In late Spring, Ann told me that her granddaughter, now named "Ava," would be delivered by C-Section on June 30, 2009. She also told me that Julie was scheduled to have a sonogram a few weeks before the scheduled birth.

On Thursday before Father's Day, Julie had a sonogram. The test showed that although Ava was a Down Syndrome baby, her overall health was good, and her heart was functioning in all chambers. At the time of the sonogram, Ava was said to have weighed slightly over over 7 lbs. Mark and Julie and their respective families were encouraged by the results that Ava was healthy.

On Saturday, June 20, 2009, Julie accompanied Mark, who writes for The Review, a newspaper in Laurel, Mississippi to the Mississippi Press Conference. The conference went well for Mark, who received 7 awards for his writing, and the newspaper received 17 awards, including one for "best small town newspaper." Julie and Mark were very happy. Late that afternoon, Julie realized she had not felt the baby move for several hours. Worried, she and Mark called the doctor, who told them to go to the hospital. At the hospital, she underwent testing, and the medical staff told Julie and Mark there was no heartbeat. It was just a few minutes before midnight when Julie called her mother to tell her about the baby.

Shortly after midnight, on Father's Day, Ava Eliot Thornton was delivered by C-Section, stillborn.

Ava was buried the following Thursday in Ann's family plot at the Kosciusko City Cemetery, beside the infant's maternal great-great-grandparents. Mark's best friend, Jim Truesdale, assisted by Rev. Marty Fields, Julie's and Mark's pastor at home, officiated at the gravesite service. Ava's funeral must have been truly heartfelt for Jim, since he and his wife had also suffered the loss of a stillborn child. Ann and Lane Townsend, her brother, sang "Farther Along," a song that Julie had requested.

Sometime during the week after Ava's funeral, I talked to Ann about writing this post about her granddaughter. Her response was that she would be honored if I did so. But it has taken me this long to write the post, primarily because it was a sad and painful task. When Ann told me that Mark had written Ava's obituary, it was beyond impossible for me to even imagine how he must have felt as he wrote the words that memorialized his own baby daughter's death.
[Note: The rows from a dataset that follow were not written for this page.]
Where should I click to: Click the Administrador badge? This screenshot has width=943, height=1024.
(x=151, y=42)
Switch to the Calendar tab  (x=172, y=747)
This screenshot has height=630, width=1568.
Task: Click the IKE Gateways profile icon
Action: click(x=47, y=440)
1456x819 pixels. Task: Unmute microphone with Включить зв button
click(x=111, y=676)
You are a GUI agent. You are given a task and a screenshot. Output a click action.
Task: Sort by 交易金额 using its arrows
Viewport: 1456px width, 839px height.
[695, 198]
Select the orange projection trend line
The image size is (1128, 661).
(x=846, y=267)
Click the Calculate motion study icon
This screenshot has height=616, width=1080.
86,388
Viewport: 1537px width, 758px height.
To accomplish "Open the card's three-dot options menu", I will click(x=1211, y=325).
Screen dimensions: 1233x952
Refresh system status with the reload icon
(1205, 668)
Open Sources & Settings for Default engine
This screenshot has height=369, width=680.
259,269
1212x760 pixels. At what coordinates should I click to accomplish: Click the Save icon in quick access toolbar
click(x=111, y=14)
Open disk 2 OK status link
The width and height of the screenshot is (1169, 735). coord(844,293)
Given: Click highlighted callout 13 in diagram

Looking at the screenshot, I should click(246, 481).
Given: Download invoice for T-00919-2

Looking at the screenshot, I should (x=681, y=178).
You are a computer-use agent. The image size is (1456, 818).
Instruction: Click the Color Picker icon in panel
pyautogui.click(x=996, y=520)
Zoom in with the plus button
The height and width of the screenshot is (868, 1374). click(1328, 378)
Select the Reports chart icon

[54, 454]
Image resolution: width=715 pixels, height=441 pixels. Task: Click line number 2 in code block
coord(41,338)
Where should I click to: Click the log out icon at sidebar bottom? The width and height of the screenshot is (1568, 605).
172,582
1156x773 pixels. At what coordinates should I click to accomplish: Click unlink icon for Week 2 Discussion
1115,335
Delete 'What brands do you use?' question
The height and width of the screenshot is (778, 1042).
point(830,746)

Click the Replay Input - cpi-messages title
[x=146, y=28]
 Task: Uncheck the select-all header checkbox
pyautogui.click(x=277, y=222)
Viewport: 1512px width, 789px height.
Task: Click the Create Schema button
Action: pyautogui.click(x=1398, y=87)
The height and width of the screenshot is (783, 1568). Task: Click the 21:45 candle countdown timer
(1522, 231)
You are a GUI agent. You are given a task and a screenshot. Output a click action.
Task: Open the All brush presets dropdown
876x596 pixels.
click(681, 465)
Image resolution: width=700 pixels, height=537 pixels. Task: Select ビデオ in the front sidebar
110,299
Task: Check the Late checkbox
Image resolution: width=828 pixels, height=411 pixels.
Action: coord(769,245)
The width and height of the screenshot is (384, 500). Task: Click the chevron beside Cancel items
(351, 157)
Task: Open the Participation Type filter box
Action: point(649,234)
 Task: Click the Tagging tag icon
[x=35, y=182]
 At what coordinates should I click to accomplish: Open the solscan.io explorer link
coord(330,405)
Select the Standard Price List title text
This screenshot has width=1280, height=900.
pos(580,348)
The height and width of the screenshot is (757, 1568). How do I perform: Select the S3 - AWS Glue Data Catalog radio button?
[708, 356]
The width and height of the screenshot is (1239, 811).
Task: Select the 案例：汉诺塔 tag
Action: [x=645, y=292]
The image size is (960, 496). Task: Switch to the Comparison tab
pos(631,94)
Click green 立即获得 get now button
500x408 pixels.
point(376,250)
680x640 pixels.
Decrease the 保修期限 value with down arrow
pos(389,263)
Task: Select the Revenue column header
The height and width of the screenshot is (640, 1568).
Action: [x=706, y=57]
Ava's obituary appeared in The Clarion Ledger, published on June 27, 2009, in Jackson, Mississippi, and in The Star Herald, Kosciusko's newspaper, on June 25th. A reprint of that obituary can be read below:

"Ava Eliot Thornton died Sunday, June 21, 2009, at South Central Regional Medical Center in Laurel, MS.
She was a stillborn infant.
Though she never drew a breath, she had a tremendous impact on the lives of those who loved her and eagerly anticipated her arrival.

There was a graveside service Thursday, June 25, 2009 at 10 am at Kosciusko City Cemetery. Rev. Marty Fields, Jim Truesdell and Lane Townsend officiated the service. Jordan Funeral Home was in charge of the arrangements. Ava is survived by her parents, Mark and Julie Thornton, and sister, Annelise, all of Laurel; grandparents, Mr. and Mrs. Wiley C. (Chuck) Thornton of Madison, Mr. and Mrs. Dwayne Breedlove of Conehatta and Ann Townsend Breedlove of Kosciusko; great-grandparents, Mr. and Mrs. Ralph Townsend of Kosciusko; numerous aunts, uncles and other relatives.

In lieu of flowers, the family asks that donations be made to Central Mississippi Down Syndrome Society, P.O. Box 2189 Brandon, MS 39043-2189; Ellisville State School, 1101 Highway 11 South Ellisville, MS 39437; St. Jude Children's Research Hospital, 501 St. Jude Place, Memphis, TN 38105."